/---

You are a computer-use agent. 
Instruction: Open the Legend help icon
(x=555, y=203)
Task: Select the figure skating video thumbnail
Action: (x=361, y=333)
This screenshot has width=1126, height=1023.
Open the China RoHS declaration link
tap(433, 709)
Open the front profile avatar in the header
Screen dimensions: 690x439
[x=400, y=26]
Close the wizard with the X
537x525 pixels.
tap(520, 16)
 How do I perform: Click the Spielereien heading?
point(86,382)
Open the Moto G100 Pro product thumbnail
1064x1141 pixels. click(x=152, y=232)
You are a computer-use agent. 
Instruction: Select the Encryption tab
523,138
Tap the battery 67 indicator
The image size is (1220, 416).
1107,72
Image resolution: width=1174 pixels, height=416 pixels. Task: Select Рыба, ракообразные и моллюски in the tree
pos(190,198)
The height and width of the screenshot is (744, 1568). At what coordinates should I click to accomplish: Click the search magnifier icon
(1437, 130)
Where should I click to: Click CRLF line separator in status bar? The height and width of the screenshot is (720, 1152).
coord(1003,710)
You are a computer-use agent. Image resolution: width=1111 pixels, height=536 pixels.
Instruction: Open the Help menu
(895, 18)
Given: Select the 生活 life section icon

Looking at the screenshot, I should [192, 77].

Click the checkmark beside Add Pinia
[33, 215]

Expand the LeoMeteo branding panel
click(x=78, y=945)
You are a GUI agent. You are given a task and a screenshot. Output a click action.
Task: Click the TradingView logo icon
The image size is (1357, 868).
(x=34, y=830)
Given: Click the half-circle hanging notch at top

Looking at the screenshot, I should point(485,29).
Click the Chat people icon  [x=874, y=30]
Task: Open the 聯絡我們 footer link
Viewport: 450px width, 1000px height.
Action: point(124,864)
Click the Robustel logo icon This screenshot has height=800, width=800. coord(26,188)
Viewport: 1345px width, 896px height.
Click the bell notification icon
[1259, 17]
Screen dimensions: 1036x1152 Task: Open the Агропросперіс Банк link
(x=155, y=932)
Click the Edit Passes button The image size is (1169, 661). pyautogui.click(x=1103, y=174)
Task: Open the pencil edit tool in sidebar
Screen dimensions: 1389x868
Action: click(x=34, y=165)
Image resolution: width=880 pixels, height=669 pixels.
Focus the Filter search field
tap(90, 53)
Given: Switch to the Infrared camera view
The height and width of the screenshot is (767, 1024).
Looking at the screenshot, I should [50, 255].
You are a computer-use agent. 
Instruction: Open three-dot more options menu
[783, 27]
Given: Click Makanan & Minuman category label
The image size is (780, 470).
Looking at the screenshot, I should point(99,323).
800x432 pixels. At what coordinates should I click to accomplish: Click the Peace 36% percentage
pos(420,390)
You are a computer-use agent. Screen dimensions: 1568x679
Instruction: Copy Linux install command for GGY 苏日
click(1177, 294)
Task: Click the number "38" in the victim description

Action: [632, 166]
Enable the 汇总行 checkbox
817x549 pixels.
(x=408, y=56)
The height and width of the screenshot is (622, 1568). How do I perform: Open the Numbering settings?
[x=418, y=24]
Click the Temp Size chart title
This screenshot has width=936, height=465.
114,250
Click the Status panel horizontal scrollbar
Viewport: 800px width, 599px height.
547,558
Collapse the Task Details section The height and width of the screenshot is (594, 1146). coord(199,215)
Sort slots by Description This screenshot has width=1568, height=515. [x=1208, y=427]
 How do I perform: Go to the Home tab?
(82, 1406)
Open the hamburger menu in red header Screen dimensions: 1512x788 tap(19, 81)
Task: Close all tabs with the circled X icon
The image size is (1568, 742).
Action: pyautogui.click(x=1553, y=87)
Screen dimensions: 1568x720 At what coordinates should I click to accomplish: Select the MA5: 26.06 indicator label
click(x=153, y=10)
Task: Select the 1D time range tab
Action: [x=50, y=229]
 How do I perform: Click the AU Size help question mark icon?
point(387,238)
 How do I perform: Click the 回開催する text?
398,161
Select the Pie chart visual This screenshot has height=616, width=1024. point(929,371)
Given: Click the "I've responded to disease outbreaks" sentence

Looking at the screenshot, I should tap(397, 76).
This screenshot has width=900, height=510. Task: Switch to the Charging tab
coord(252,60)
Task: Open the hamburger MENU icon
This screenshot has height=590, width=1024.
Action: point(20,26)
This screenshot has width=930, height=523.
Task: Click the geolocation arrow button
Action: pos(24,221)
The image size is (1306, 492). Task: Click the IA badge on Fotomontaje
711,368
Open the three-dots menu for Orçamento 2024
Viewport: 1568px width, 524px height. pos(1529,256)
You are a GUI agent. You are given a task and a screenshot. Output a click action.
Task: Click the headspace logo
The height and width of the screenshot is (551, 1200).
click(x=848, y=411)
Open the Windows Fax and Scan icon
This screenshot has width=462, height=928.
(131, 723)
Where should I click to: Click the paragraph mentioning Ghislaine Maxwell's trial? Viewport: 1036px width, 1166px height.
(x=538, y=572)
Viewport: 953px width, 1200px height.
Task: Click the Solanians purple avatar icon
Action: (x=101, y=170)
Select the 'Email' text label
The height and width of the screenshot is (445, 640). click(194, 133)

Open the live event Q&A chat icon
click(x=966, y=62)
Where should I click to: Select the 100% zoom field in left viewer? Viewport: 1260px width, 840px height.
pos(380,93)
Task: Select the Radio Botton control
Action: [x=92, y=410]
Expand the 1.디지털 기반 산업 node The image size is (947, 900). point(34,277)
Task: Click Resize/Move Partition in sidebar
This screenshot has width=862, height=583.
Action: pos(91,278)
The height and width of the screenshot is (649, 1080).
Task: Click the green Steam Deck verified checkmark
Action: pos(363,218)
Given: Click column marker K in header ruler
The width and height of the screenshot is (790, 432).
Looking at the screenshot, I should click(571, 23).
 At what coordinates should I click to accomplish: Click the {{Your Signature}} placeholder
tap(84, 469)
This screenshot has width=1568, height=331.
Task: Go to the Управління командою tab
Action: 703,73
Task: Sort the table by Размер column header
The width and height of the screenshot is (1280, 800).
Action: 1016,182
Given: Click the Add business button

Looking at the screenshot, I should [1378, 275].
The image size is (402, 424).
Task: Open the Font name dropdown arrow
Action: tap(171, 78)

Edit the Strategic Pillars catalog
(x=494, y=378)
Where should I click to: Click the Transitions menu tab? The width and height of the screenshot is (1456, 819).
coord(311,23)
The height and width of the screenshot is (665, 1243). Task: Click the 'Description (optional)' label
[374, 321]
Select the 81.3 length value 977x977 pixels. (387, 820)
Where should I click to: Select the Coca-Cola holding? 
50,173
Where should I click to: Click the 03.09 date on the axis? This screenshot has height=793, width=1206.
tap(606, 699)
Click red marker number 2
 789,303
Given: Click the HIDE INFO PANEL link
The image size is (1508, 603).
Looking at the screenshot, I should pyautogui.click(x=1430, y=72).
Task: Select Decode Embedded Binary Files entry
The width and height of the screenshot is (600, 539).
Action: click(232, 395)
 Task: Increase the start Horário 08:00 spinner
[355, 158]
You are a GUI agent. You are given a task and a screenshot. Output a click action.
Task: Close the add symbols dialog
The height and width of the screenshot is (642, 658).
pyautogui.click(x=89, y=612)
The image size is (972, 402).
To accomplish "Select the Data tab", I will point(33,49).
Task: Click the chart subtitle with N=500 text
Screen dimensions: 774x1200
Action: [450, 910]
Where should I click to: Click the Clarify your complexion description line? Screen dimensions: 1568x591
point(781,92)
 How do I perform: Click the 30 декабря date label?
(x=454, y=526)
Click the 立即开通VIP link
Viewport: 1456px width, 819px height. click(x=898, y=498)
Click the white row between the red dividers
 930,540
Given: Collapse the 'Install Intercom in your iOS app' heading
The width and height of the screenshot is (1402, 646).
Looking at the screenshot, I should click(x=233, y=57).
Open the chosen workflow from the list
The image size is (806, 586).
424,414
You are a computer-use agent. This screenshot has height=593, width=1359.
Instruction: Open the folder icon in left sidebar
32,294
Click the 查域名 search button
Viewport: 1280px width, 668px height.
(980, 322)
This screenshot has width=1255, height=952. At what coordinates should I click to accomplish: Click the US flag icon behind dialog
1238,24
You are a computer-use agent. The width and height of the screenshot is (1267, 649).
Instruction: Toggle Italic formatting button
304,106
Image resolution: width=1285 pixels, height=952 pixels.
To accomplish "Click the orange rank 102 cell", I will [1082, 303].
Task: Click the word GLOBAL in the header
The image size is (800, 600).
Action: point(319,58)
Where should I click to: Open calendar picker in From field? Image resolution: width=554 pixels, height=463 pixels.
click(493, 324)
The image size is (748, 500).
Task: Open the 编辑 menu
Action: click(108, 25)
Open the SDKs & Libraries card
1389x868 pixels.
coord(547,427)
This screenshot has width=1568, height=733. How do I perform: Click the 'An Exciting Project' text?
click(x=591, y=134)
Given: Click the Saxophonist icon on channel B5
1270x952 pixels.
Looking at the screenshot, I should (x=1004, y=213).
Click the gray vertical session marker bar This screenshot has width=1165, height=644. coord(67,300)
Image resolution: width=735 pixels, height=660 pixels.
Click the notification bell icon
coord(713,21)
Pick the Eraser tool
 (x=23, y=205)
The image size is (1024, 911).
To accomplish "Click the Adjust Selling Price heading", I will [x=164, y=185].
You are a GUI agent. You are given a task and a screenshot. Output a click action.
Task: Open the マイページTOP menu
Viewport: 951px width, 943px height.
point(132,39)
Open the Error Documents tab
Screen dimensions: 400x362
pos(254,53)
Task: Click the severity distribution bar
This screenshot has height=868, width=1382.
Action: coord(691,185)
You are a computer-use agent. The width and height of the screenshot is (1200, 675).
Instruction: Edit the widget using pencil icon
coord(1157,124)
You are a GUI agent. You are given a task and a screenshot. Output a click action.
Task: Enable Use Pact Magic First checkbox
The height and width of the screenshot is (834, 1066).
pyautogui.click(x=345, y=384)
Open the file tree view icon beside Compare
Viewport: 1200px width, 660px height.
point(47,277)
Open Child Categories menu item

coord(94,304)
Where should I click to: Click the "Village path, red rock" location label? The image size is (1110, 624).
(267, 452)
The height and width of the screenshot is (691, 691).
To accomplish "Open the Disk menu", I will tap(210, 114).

\---

• Work instruction
Each line of the entries above that includes the string "will" should be copied out.

• Your solution
To accomplish "Select the Data tab", I will point(33,49).
To accomplish "Click the orange rank 102 cell", I will [1082, 303].
To accomplish "Click the Adjust Selling Price heading", I will [x=164, y=185].
To accomplish "Open the Disk menu", I will tap(210, 114).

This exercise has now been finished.